Google revealed on Monday that 11 of its self-driving cars have been involved in minor traffic accidents since it began trialling the technology six years ago.
Four of the 48 self-driving cars on the roads of California, operating under licences issued since September 2014, were involved in collisions in the last eight months, as shown by figures from the state's Department of Motor Vehicles.
Of those cars, three belonged to Google while the fourth was operated by Delphi. According to both companies their vehicles were not at fault. Under Californian law such details remain confidential.
Google said its driverless cars had never been the cause of an accident and that it has avoided many major accidents over 1.7 million miles (2.8 million km) travelled, including nearly one million in self-driving mode.
The company revealed the number after Associated Press initially reported the figures. Google’s director of self-driving cars Chris Urmson wrote in a blog post that all 11 accidents were minor, with “light damage, no injuries”.
“Not once was the self-driving car the cause of the accident,” Urmson wrote.
However, critics warned that transparency is needed to assure the public that the nascent fleets of self-driving cars are safe.
The national rate for reported “property damage-only crashes” is about 0.3 for every 100,000 miles (160,000km) driven, according to the National Highway Traffic Survey.

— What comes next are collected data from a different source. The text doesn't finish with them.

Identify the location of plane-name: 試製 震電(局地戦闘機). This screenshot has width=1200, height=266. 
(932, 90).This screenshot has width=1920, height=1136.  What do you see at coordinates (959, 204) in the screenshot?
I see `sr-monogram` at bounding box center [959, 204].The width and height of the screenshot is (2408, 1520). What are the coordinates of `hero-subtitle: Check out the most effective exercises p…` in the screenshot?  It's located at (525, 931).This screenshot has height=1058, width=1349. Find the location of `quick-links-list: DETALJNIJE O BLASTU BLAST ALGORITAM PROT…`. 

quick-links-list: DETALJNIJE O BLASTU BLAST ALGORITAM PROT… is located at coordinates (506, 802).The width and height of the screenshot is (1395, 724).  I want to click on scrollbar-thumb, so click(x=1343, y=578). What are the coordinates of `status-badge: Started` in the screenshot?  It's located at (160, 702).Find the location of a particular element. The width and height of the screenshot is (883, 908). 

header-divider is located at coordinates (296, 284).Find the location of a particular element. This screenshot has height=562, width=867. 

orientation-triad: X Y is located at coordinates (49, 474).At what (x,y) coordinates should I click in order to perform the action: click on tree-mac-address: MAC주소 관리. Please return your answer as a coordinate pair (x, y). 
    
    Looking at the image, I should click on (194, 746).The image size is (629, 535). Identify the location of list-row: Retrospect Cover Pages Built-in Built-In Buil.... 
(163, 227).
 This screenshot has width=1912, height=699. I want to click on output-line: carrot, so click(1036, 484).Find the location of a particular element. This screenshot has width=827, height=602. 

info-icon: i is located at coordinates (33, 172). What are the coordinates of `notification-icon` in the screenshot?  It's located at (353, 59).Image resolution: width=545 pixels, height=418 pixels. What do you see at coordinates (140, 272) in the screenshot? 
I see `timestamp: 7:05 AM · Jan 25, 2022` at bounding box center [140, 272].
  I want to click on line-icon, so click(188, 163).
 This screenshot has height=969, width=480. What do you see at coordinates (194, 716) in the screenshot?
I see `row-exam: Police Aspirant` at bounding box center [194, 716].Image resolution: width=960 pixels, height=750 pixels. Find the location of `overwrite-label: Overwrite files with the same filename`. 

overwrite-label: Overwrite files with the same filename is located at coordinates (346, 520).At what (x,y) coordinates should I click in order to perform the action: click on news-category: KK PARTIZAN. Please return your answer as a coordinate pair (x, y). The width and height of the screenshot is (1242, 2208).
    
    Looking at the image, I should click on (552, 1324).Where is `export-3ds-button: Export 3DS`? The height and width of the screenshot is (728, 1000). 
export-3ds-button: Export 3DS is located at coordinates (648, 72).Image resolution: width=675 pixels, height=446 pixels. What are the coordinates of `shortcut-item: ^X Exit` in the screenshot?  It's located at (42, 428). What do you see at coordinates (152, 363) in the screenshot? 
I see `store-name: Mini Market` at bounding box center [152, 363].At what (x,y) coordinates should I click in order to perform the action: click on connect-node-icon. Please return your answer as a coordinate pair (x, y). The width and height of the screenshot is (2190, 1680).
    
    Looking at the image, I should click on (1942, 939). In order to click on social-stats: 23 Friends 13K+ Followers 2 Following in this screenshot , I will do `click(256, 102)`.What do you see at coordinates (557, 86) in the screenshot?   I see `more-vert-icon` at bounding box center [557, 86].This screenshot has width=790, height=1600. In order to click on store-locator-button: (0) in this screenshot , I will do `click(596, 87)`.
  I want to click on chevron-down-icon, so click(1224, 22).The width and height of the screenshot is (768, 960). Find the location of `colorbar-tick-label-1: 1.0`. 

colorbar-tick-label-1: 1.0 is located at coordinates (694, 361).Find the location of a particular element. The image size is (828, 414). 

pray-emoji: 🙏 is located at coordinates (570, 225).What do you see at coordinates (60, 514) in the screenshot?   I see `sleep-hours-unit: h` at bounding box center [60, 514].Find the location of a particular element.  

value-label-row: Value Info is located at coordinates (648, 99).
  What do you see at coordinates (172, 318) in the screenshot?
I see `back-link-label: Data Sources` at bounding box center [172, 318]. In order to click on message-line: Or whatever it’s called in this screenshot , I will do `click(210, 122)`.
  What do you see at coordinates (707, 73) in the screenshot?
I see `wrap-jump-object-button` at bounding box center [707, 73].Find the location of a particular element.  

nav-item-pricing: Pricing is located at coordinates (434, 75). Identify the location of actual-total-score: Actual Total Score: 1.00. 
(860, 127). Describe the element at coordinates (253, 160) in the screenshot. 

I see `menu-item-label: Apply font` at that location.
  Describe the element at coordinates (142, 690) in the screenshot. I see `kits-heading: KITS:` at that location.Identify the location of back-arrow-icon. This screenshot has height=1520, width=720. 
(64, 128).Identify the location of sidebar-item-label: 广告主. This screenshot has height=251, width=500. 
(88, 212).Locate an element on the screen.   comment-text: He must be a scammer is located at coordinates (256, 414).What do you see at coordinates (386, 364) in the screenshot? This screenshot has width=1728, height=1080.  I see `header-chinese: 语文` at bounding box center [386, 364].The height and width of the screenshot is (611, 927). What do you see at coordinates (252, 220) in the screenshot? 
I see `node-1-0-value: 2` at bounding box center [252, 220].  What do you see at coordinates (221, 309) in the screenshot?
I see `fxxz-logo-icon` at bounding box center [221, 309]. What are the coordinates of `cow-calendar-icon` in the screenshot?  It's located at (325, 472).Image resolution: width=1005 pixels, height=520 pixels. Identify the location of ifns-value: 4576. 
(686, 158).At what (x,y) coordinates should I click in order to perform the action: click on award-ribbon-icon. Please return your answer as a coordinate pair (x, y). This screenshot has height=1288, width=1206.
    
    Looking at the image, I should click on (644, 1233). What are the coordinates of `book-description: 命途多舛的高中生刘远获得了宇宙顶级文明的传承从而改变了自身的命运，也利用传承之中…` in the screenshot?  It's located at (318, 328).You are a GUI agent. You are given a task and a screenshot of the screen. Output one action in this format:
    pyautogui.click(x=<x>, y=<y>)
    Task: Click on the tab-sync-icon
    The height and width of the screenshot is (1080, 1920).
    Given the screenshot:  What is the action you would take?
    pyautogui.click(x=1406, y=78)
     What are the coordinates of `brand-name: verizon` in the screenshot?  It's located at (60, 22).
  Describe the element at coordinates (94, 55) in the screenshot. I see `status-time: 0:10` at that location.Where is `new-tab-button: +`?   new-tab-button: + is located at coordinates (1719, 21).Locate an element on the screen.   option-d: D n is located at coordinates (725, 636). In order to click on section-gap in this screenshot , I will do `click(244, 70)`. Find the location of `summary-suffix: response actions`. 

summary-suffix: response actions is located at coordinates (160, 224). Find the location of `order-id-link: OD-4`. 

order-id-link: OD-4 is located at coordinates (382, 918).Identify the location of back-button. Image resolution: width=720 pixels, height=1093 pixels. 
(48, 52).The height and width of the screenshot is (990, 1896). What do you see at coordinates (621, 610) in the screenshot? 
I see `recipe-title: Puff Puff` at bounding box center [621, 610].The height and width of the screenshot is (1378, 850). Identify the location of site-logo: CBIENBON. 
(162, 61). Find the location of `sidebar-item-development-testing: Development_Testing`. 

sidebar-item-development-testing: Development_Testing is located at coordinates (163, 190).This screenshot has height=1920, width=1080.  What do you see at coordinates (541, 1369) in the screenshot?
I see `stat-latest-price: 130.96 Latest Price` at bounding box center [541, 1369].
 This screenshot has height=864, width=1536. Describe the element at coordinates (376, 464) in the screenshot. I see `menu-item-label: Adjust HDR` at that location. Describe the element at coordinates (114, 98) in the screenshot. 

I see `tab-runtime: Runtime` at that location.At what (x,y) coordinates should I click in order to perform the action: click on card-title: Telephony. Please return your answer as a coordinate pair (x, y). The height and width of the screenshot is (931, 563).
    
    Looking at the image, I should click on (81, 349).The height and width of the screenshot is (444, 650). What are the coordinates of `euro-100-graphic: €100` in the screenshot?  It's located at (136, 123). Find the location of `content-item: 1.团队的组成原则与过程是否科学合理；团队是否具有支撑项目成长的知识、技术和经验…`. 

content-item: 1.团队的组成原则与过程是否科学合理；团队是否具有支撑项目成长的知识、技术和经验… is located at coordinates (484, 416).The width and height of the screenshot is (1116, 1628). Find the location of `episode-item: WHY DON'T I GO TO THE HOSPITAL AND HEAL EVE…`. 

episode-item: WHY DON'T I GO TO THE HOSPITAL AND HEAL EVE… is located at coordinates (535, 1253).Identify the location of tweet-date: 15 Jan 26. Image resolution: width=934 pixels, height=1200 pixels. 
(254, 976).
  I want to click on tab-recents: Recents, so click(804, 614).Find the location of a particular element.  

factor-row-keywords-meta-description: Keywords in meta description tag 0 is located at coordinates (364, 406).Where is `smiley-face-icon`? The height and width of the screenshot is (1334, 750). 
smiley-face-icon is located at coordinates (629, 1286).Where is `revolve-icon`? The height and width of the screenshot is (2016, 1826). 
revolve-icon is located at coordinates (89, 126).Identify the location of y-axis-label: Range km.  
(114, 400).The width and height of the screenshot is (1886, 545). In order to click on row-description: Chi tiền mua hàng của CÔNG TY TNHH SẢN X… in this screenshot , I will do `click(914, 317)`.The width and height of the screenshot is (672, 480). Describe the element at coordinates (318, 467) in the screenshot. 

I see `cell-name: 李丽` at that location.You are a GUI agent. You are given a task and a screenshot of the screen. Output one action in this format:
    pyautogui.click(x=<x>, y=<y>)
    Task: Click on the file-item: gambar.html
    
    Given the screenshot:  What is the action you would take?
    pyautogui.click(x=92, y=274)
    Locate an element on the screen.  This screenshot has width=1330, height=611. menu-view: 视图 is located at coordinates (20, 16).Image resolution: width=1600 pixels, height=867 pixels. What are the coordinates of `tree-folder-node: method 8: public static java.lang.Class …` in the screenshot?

Apparently Google’s numbers would fall under that benchmark – even though 11 accidents over 1.7 million miles would be 0.6 for each 100,000 miles – because as many as five million accidents go unreported each year, the company said.
“Even when our software and sensors can detect a sticky situation and take action earlier and faster than an alert human driver,” Urmson wrote, "sometimes we won’t be able to overcome the realities of speed and distance. Sometimes we’ll get hit just waiting for a light to change.”